HER-2/neu protein expression and gene amplification in breast cancer: immunohistochemistry and chromogenic in situ hybridization study using tissue microarray

Breast cancer is the most prevalent cancer in women worldwide, second only to skin cancer. The assessment of HER-2/neu status is crucial in managing breast cancer patients. The objectives of this study were to determine the sensitivity and specificity of immunohistochemistry (IHC) compared to chromogenic in situ hybridization (CISH) in assessment of HER-2/neu status in breast cancer tissues, and to assess the reliability of tissue microarray (TMA) for IHC and CISH techniques.
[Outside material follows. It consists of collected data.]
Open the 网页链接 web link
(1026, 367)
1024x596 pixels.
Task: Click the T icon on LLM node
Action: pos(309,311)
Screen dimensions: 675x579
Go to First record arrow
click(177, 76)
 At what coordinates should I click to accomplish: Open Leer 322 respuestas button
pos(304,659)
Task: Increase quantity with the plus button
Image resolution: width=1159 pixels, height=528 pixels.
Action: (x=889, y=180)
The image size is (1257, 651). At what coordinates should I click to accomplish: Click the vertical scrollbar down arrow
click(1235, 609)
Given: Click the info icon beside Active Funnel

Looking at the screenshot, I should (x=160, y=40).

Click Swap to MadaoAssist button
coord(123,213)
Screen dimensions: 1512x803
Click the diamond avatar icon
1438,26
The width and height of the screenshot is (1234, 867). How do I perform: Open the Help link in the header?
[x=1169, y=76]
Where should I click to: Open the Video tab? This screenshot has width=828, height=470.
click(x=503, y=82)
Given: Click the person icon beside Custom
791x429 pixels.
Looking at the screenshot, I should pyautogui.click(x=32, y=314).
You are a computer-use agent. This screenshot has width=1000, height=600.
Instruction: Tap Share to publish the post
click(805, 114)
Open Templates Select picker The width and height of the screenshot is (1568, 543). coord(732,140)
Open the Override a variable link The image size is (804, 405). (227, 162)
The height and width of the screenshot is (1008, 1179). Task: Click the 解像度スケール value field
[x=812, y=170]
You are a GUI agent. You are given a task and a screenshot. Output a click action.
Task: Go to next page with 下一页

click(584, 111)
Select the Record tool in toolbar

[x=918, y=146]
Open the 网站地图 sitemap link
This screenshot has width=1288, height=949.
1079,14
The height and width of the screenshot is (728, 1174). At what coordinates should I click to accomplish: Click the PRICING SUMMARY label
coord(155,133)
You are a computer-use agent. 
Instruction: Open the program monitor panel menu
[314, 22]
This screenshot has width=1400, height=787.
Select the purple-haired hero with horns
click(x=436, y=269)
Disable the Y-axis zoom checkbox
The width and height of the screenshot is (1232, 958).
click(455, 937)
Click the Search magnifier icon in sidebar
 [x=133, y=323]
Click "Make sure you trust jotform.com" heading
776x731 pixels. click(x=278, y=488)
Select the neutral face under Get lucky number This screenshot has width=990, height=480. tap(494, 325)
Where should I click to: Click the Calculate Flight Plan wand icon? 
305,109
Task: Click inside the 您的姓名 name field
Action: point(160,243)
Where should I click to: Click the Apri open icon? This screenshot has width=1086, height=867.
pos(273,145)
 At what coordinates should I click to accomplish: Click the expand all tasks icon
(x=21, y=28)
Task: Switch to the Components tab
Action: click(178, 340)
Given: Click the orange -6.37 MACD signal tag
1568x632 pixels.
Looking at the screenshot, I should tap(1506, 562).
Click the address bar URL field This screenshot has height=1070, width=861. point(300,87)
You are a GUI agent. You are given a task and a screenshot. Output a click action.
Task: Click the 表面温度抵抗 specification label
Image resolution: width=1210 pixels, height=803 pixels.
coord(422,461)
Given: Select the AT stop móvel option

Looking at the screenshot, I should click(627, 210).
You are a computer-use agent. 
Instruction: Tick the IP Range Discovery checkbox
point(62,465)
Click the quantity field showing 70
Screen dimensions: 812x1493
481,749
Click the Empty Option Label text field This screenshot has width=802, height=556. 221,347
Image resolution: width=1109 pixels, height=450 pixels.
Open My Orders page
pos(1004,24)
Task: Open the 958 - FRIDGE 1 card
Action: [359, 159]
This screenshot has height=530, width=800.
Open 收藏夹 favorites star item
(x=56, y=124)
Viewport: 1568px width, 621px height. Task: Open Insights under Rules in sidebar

One hundred twenty seven histologically confirmed breast cancer cores in tissue microarrays were tested by IHC and CISH. HER-2/neu overexpression and gene amplification were assessed using HercepTest T and Zyto Dot SPEC HER2 Probe Kit respectively. IHC staining and HER-2/neu signals on TMA were clear and easy to interpret. Positive IHC results for HER-2/neu were detected in 22% of cancers, while HER-2/neu gene amplification was seen in 43.3% of cancer cases. All 3+ IHC cases showed HER-2/neu gene amplification, with a highly significant correlation between IHC and CISH (p<.001). The sensitivity and specificity of IHC in predicting HER-2/neu amplification were 44.6% and 95.8% respectively. Our findings verified a high likelihood of breast cancers harboring HER-2/neu gene amplification in the absence of HER-2/neu oncoprotein expression. Therefore, we recommend CISH as a useful test in confirming IHC results for HER-2/neu status. Moreover, TMA appears to be a highly reliable, standardized and a cost effective method for performing IHC and CISH.